(Collection entries)
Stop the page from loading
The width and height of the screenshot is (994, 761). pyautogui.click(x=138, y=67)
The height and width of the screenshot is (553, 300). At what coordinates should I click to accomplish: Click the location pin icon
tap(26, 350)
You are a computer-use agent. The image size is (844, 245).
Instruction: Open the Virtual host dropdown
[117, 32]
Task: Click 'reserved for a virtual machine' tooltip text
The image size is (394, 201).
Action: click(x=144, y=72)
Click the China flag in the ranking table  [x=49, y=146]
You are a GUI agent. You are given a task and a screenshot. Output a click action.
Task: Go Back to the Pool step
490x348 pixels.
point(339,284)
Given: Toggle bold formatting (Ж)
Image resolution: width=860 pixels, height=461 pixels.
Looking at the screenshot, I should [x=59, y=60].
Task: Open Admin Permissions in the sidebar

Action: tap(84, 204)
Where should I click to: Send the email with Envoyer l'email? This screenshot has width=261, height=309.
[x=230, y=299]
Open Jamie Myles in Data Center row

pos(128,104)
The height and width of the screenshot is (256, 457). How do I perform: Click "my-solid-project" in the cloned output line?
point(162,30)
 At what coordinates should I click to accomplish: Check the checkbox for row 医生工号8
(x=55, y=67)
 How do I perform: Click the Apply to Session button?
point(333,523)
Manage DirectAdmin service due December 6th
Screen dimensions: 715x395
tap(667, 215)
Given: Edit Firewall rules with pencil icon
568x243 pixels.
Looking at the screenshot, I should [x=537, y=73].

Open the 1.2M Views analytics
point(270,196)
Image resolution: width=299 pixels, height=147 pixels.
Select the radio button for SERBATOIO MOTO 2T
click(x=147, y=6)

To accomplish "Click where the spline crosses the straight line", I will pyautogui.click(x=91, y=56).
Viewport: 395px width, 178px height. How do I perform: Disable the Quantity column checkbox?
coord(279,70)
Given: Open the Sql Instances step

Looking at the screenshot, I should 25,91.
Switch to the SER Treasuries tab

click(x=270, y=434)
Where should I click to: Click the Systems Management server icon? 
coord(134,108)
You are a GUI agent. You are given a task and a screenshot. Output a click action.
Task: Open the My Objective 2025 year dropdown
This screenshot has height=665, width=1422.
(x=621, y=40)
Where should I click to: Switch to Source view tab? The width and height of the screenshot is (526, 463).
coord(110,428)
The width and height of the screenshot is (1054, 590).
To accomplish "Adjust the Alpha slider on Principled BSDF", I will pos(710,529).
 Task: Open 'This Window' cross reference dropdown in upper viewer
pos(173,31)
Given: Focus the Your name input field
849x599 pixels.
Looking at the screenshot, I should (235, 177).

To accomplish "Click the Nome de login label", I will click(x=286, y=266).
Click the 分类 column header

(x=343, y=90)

**TASK**
Transcribe each entry. Leave nothing out.

**WRITTEN ANSWER**
Stop the page from loading
The width and height of the screenshot is (994, 761). pyautogui.click(x=138, y=67)
The height and width of the screenshot is (553, 300). At what coordinates should I click to accomplish: Click the location pin icon
tap(26, 350)
You are a computer-use agent. The image size is (844, 245).
Instruction: Open the Virtual host dropdown
[117, 32]
Task: Click 'reserved for a virtual machine' tooltip text
The image size is (394, 201).
Action: click(x=144, y=72)
Click the China flag in the ranking table  [x=49, y=146]
You are a GUI agent. You are given a task and a screenshot. Output a click action.
Task: Go Back to the Pool step
490x348 pixels.
point(339,284)
Given: Toggle bold formatting (Ж)
Image resolution: width=860 pixels, height=461 pixels.
Looking at the screenshot, I should [x=59, y=60].
Task: Open Admin Permissions in the sidebar

Action: tap(84, 204)
Where should I click to: Send the email with Envoyer l'email? This screenshot has width=261, height=309.
[x=230, y=299]
Open Jamie Myles in Data Center row

pos(128,104)
The height and width of the screenshot is (256, 457). How do I perform: Click "my-solid-project" in the cloned output line?
point(162,30)
 At what coordinates should I click to accomplish: Check the checkbox for row 医生工号8
(x=55, y=67)
 How do I perform: Click the Apply to Session button?
point(333,523)
Manage DirectAdmin service due December 6th
Screen dimensions: 715x395
tap(667, 215)
Given: Edit Firewall rules with pencil icon
568x243 pixels.
Looking at the screenshot, I should [x=537, y=73].

Open the 1.2M Views analytics
point(270,196)
Image resolution: width=299 pixels, height=147 pixels.
Select the radio button for SERBATOIO MOTO 2T
click(x=147, y=6)

To accomplish "Click where the spline crosses the straight line", I will pyautogui.click(x=91, y=56).
Viewport: 395px width, 178px height. How do I perform: Disable the Quantity column checkbox?
coord(279,70)
Given: Open the Sql Instances step

Looking at the screenshot, I should 25,91.
Switch to the SER Treasuries tab

click(x=270, y=434)
Where should I click to: Click the Systems Management server icon? 
coord(134,108)
You are a GUI agent. You are given a task and a screenshot. Output a click action.
Task: Open the My Objective 2025 year dropdown
This screenshot has height=665, width=1422.
(x=621, y=40)
Where should I click to: Switch to Source view tab? The width and height of the screenshot is (526, 463).
coord(110,428)
The width and height of the screenshot is (1054, 590).
To accomplish "Adjust the Alpha slider on Principled BSDF", I will pos(710,529).
 Task: Open 'This Window' cross reference dropdown in upper viewer
pos(173,31)
Given: Focus the Your name input field
849x599 pixels.
Looking at the screenshot, I should (235, 177).

To accomplish "Click the Nome de login label", I will click(x=286, y=266).
Click the 分类 column header

(x=343, y=90)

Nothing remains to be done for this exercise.